Türkiye'de gayrimenkul fiyatlarının çökmesi, finans piyasaları açısından Amerika'daki kadar acıklı olmaz. Ama fiyatların çökmesi doğal olarak konut ve işyeri üretimini durdurabilir. İnşaat sektöründeki gerileme doğal olarak milli gelir ve istihdam üzerinde olumsuz etki yapar.
Varlık fiyatlarında şişmenin olabileceği ikinci alan, fiyatları çok artıp getirisi düşen devlet iç borçlanma senetleri. Geçmiş enflasyona bakılırsa, devlet iç borçlanma senetlerinin faizi enflasyondan düşük.
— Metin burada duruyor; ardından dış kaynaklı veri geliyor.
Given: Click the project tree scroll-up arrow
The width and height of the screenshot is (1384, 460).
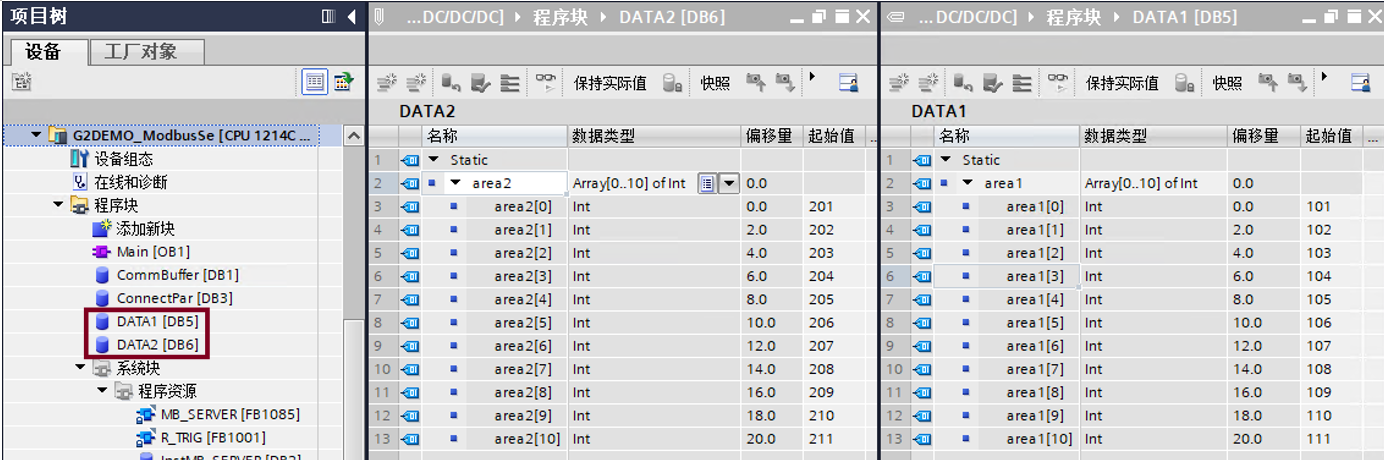Looking at the screenshot, I should tap(354, 136).
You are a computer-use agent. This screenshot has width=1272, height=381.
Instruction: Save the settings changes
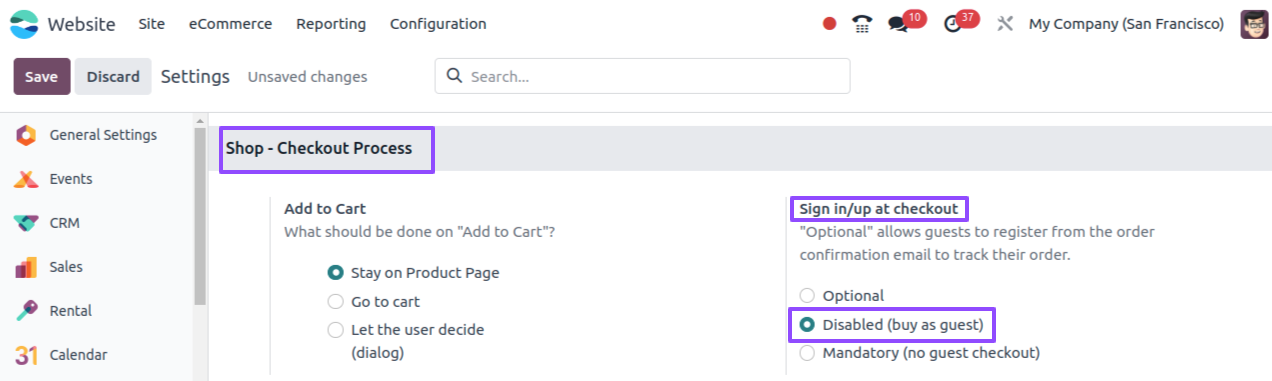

Anketlerden elde edilen enflasyon beklentilerinin gerçeği yansıttığını kabul edersek, devlet iç borçlanma senetlerinin getirisi beklenen enflasyonun da gerisinde. Yani devlet iç borçlanma senetlerinin reel getirisi negatif.
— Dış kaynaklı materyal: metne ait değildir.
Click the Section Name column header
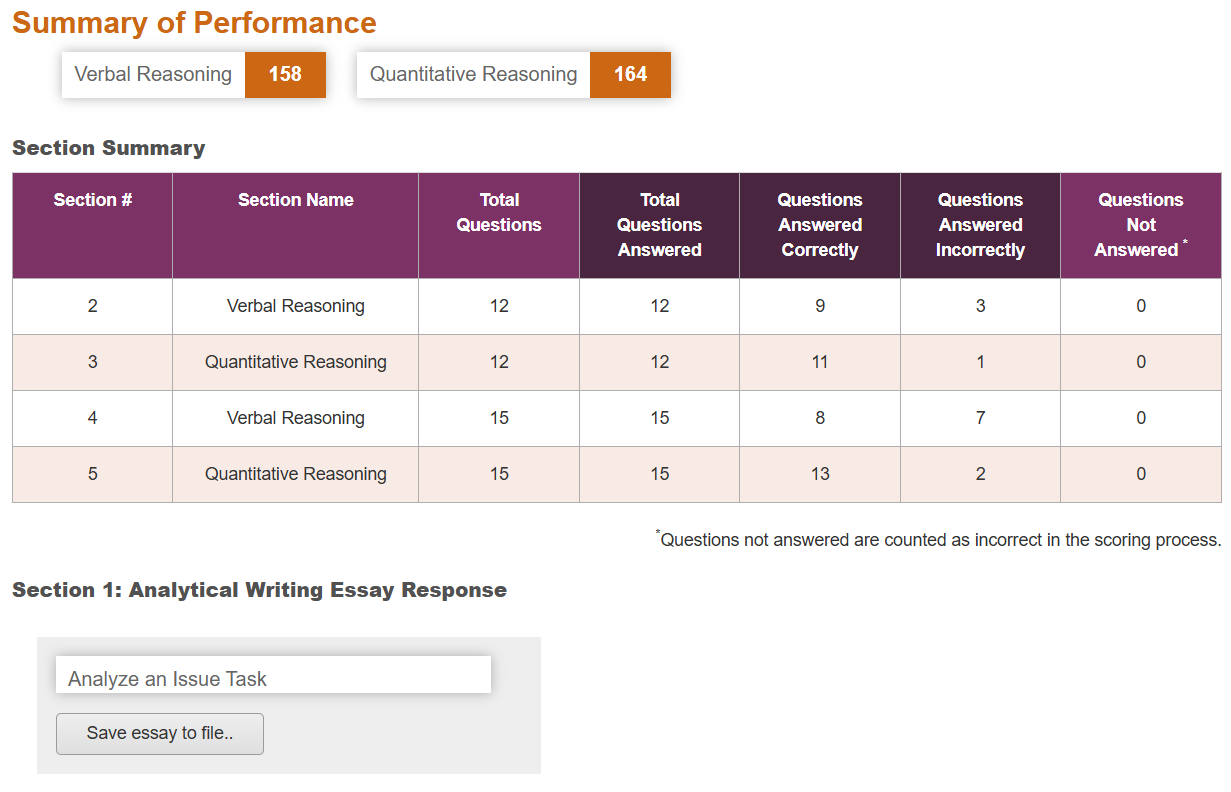1231x792 pixels. [296, 200]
Negatif reel faiz, enflasyonu değil de beklenen kur değişmelerini dikkate alan uluslararası yatırımcılardan kaynaklanıyor. Bir gün yabancı yatırımcılar çekilirse ne olacak? Devlet iç borçlanma senetlerini destekleyecek kurumsal bir yapı var mı? Merkez Bankası böyle bir durumda faizlerin çok artmasını engellemeye çalışır mı? Faizler çok artıp da bütçede faiz yükünün artmasını telafi edecek bir esneklik var mı? Zor sorular. Soruların çoğunun da yanıtı pek olumlu değil.
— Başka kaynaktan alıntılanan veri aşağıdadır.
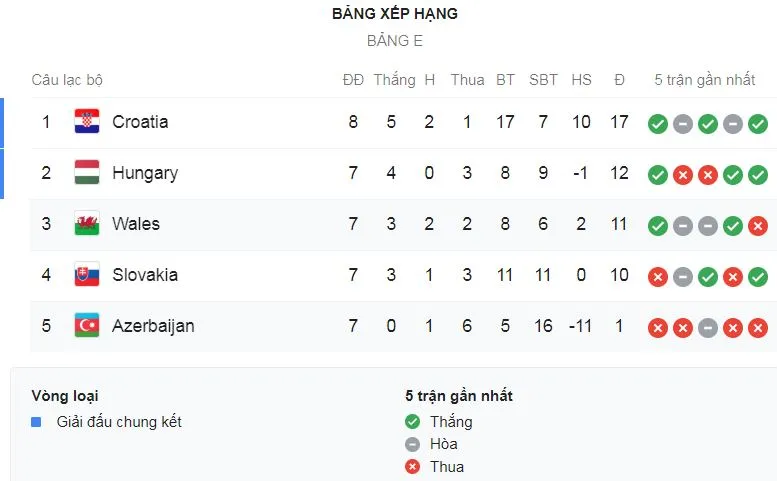Click the Điểm (Đ) column header
This screenshot has height=481, width=777.
[619, 80]
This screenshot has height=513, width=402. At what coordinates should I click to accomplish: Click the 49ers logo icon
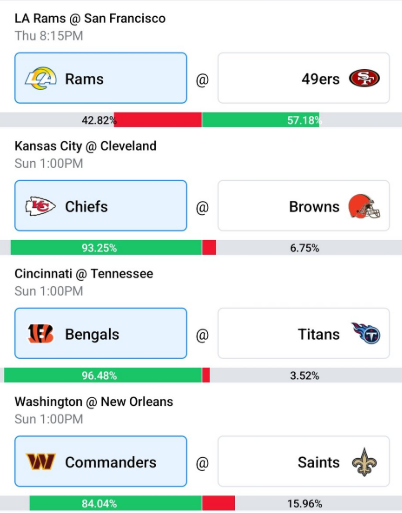click(x=364, y=78)
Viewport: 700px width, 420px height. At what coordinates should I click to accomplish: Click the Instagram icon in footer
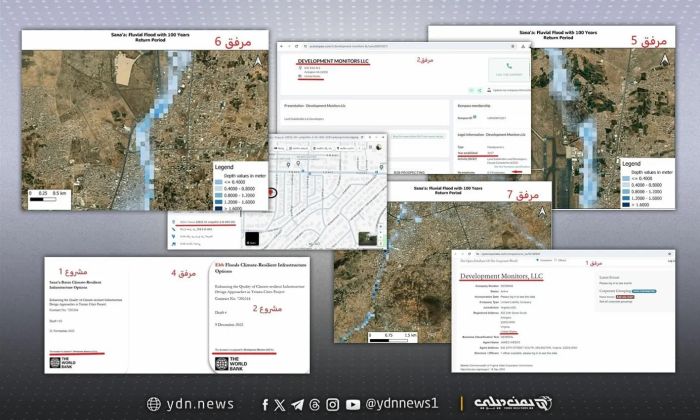[332, 404]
İkinci önemli konu, Merkez Bankası'nın politikası. Bu politikayı anlayanlar olduğu kadar anlamayanlar da var. Anlamayanlar, Merkez Bankası'nın politikasının yurtiçindekilerce anlaşılmadığı inancındalar. Anladıklarını söyleyenler ise bu politikanın arzulanan hedeflere varmak için yetersiz olduğunu düşünüyor. İyi anlatılmadığı düşüncesindeler. İyi anlaşılmadığı için de ekonomik birimler tarafından ekonomide risklerin arttığı şeklinde algılandığını savunuyorlar.

İKİNCİL KONULAR
Tali konular var. Büyüme oranının düşmesi dikkat çekiyor. Kalıcı mı yoksa geçici mi olduğu sorgulanıyor. İhracat artışının sürdürülebilirliği merak ediliyor. Türkiye'nin kur savaşlarının bir parçası olup olmayacağı soruluyor. Orta dönemde bütçe açıklarının yeniden bir sorun olup olmayacağı irdeleniyor.
Hiç kimse, belki de tesadüftür, Türkiye'nin kredi notunun artıp artmayacağı konusunda bir soru sormadı. Ya bu sorunun yanıtını biliyorlar ya da kredi notunun artıp artmamasını önemli bulmuyorlar.